I spent my life with my mother, just with her. It was just me and her at home. I knew my mother like no one else. I listened to her stories, I held her hand at night. I slept beside her all throughout college. When I got married she would come see me 3 times a week and then I’d spend weekends with her. The last few years before she died, I brought my entire family, to come live with her.
It was difficult. You see, she had dementia. And while I thought she was being possessed after her personality took a 360 turn in 2015, we kept fighting. I kept fighting this stranger who I felt was inside her body. It was not her anymore. I kept crying, every single day. Living with an aging parent with dementia was like hell. At times I struggled to stay, I wanted to take my family out and live away but I knew in my heart that something was wrong and that she needed me.

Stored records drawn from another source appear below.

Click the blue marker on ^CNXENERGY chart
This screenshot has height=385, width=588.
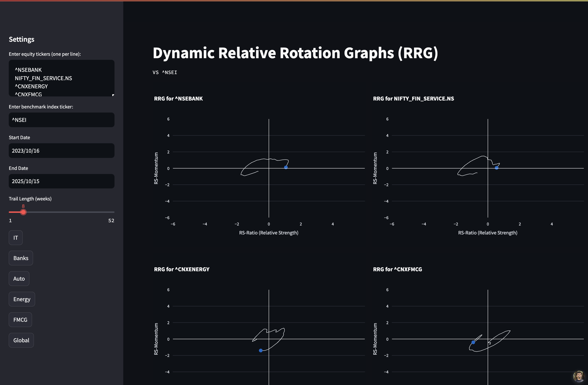(261, 350)
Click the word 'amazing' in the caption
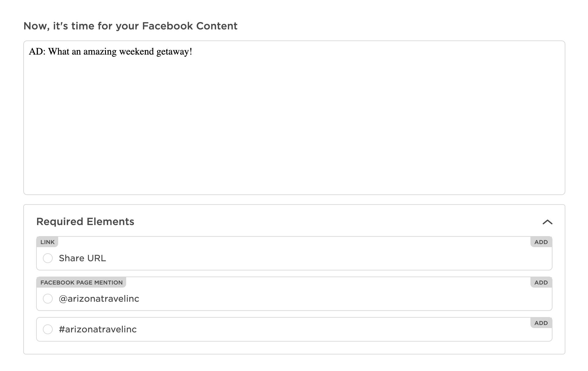The image size is (588, 371). (100, 52)
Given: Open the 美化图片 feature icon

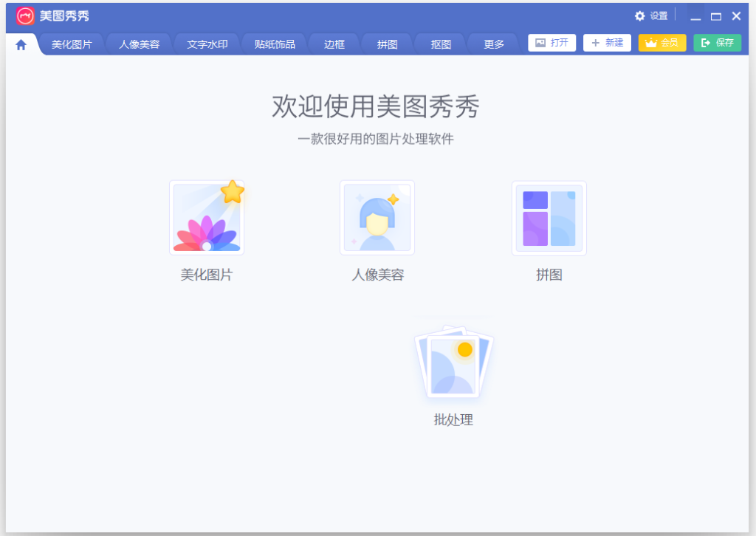Looking at the screenshot, I should [x=207, y=217].
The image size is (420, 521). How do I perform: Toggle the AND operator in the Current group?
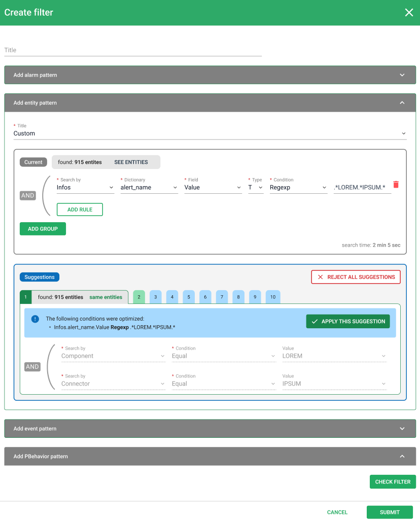[x=28, y=195]
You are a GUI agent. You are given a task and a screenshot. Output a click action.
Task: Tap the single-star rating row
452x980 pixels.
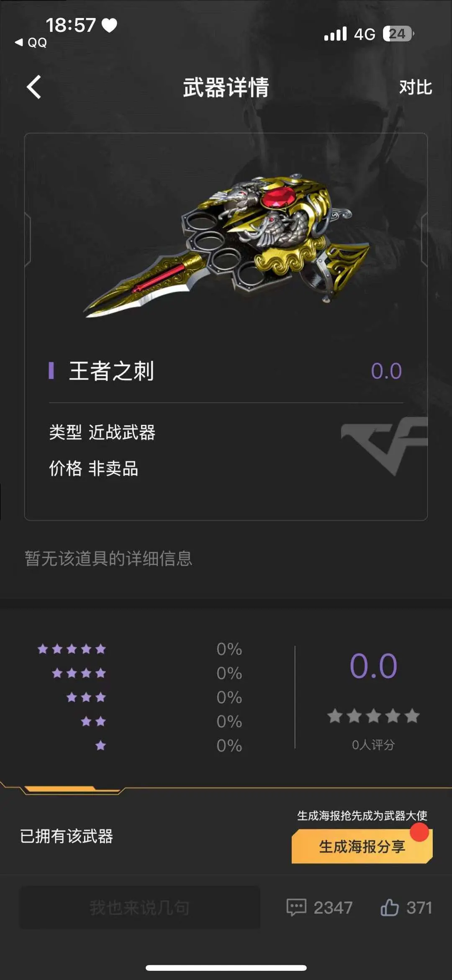[169, 745]
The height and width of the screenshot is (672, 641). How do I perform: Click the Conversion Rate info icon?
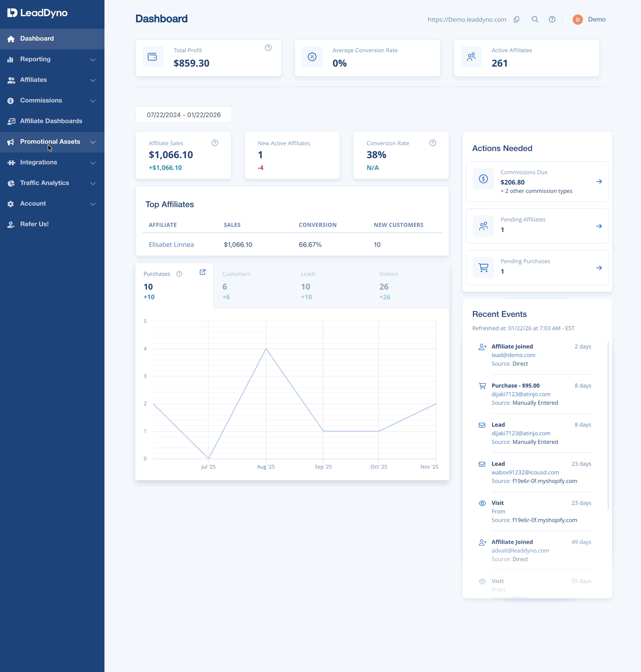[x=433, y=143]
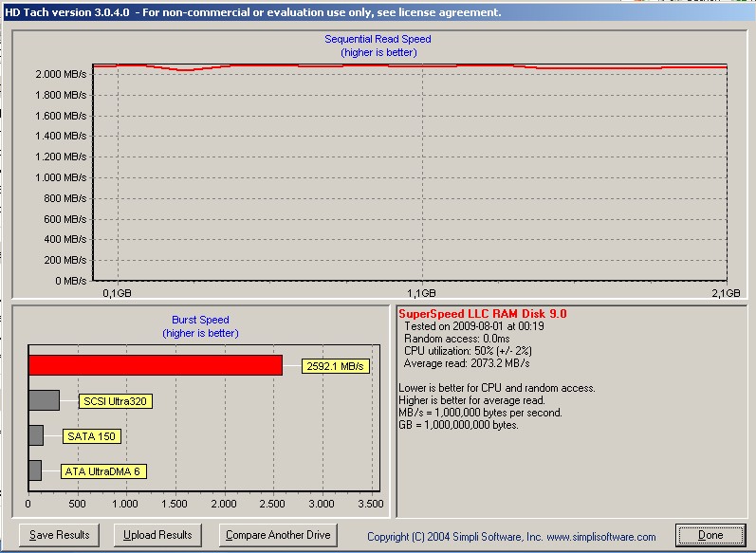This screenshot has height=553, width=756.
Task: Open Compare Another Drive
Action: pos(278,535)
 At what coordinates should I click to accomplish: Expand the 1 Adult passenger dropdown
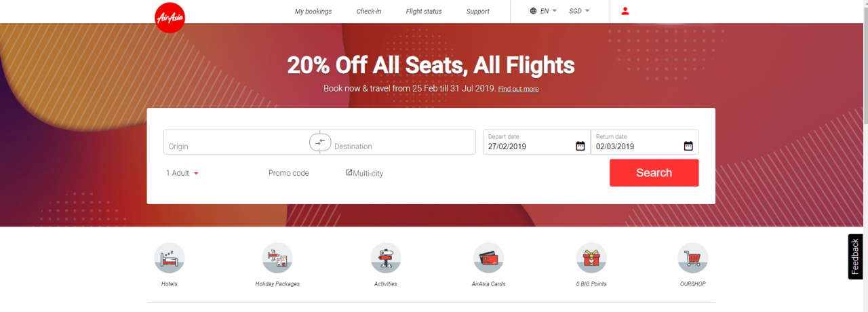[x=182, y=173]
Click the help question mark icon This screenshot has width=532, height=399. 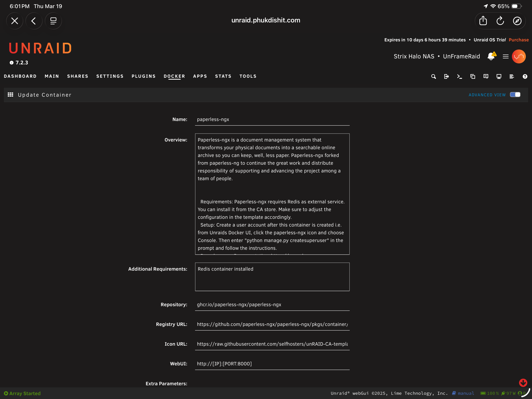(x=525, y=76)
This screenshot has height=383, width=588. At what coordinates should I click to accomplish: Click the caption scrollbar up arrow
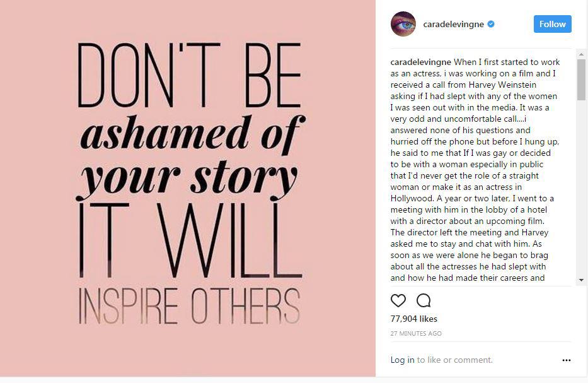click(x=581, y=54)
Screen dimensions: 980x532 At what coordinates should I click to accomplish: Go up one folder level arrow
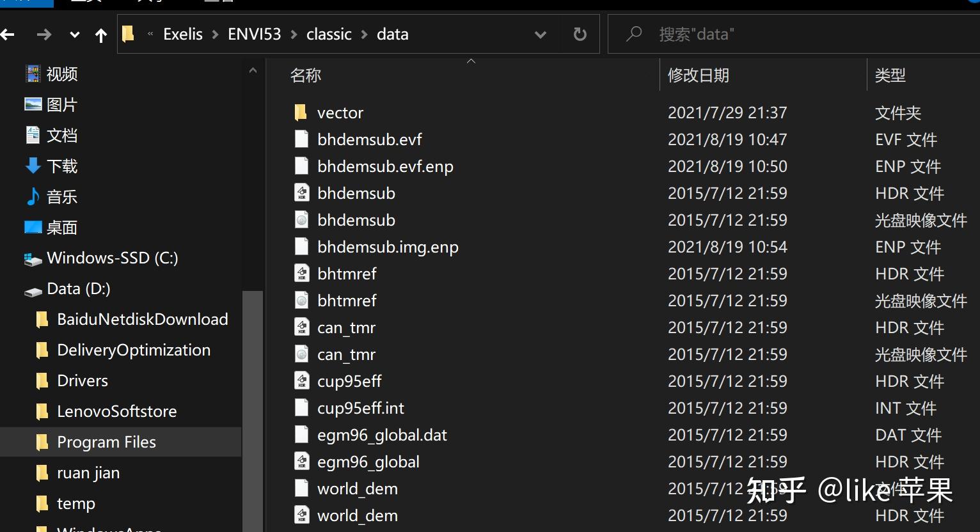(101, 35)
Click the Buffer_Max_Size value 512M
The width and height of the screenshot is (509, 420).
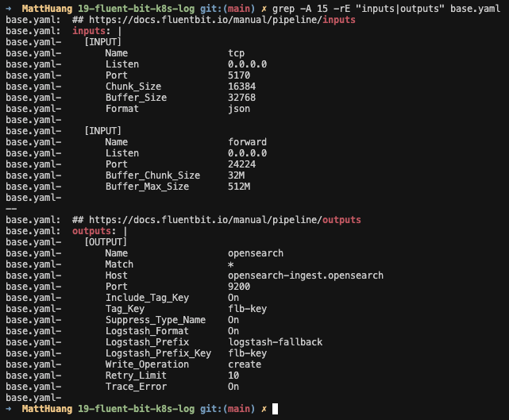[x=239, y=187]
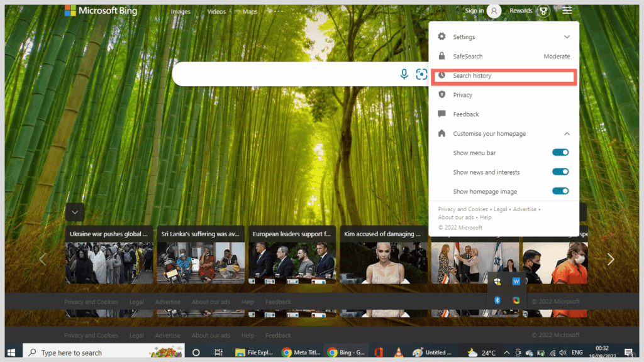Screen dimensions: 644x362
Task: Click the Microsoft Bing logo
Action: pyautogui.click(x=101, y=11)
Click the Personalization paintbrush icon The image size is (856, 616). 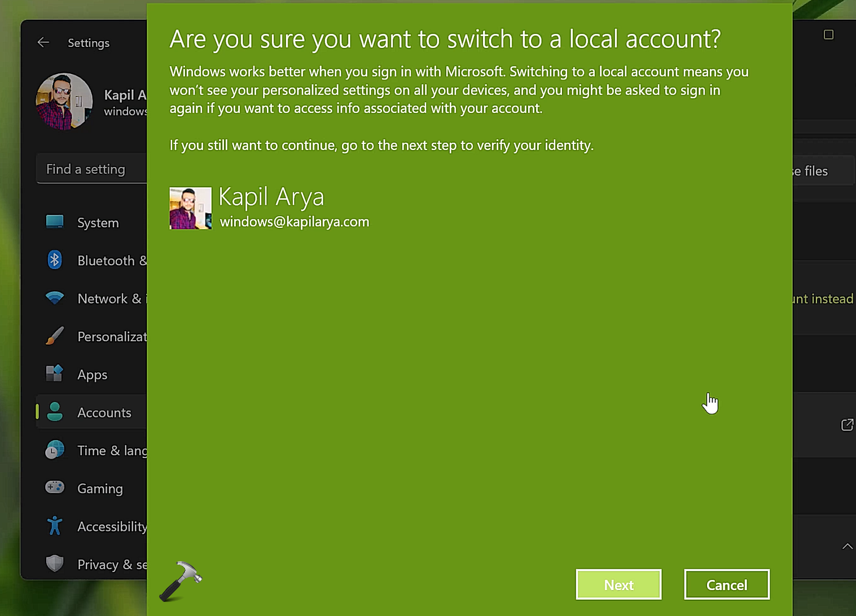(x=55, y=336)
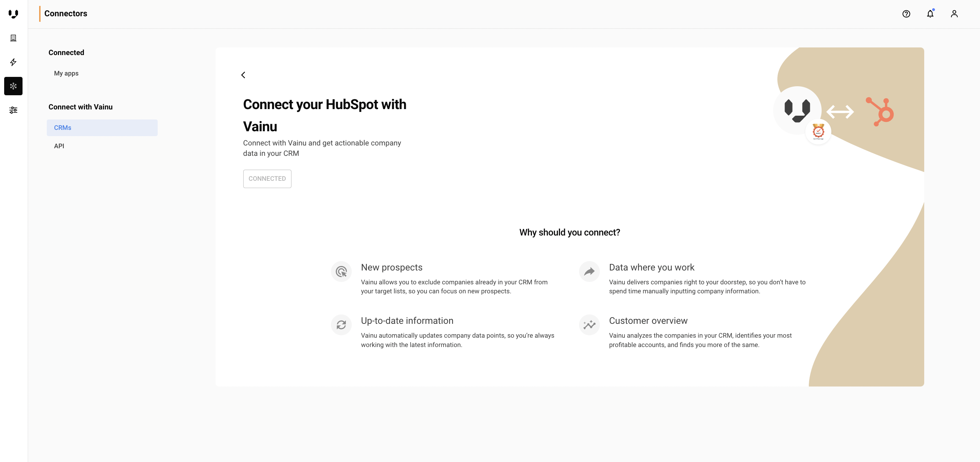Select the Connectors icon in the sidebar

tap(13, 86)
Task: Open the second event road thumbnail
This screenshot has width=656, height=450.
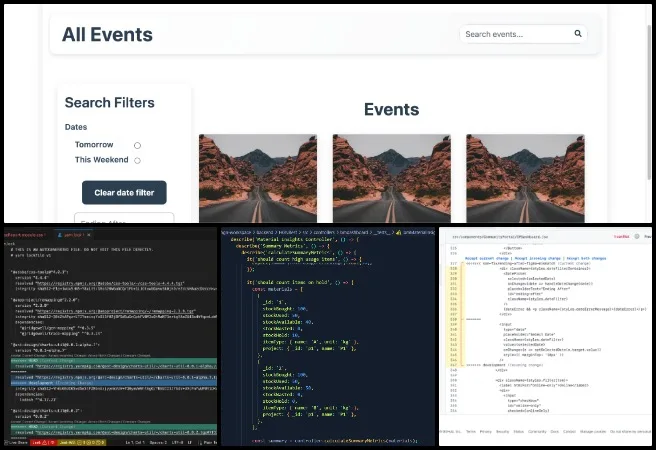Action: (383, 178)
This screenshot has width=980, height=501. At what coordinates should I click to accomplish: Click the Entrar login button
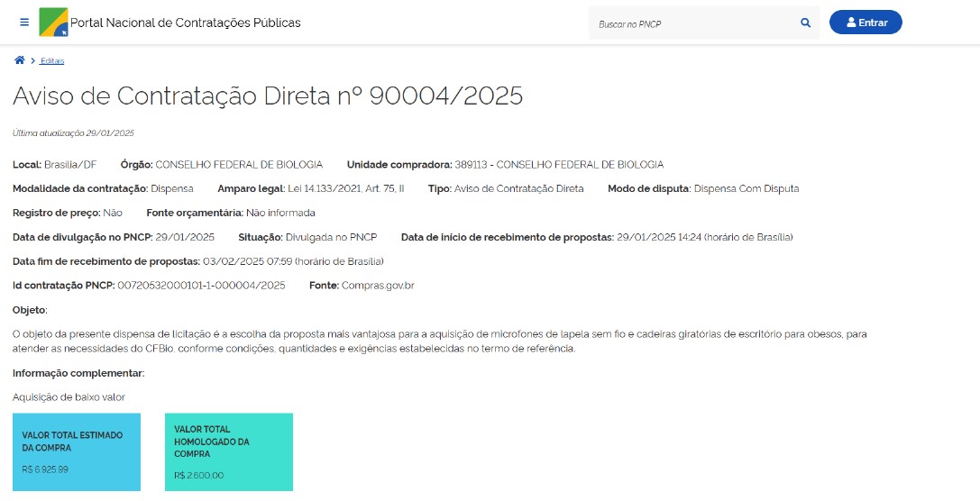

Until her body started getting sick too. At first she would get hospitalized every 3 months, and then it became every month. Until she found herself going in and out of the hospital every week.
It was heart breaking. My body was tired, I felt mentally drained, and emotionally wrecked from what was happening.
I was working full-time, and only got to spend time with my mother at night after work. Throughout the day she’d be with a caregiver and a helper.
We must’ve changed helpers more than 10 times because her dementia made it difficult to care for her. She started hating people, would have mood swings every hour. There was a time she wanted to pull my son’s hair off his head her eyes filled with anger. Another time she fed my daughter food she chewed right at the time she had pneumonia.
It was a crazy time at home. It wasn’t only me who was exhausted but my family too. My children who loved my mother saw a different side of my once sweet, thoughtful mother, a dark side dementia brought out.
The pressure of caring for her, the emotional trauma of seeing my once strong and jolly mother wither away took its toll on my family. We kept fighting amongst ourselves. Fighting like little children. It also didn’t help that the helpers and caregivers we got kept making up stories, to make it seem that I, the only child who was around to supervise them wasn’t doing my part.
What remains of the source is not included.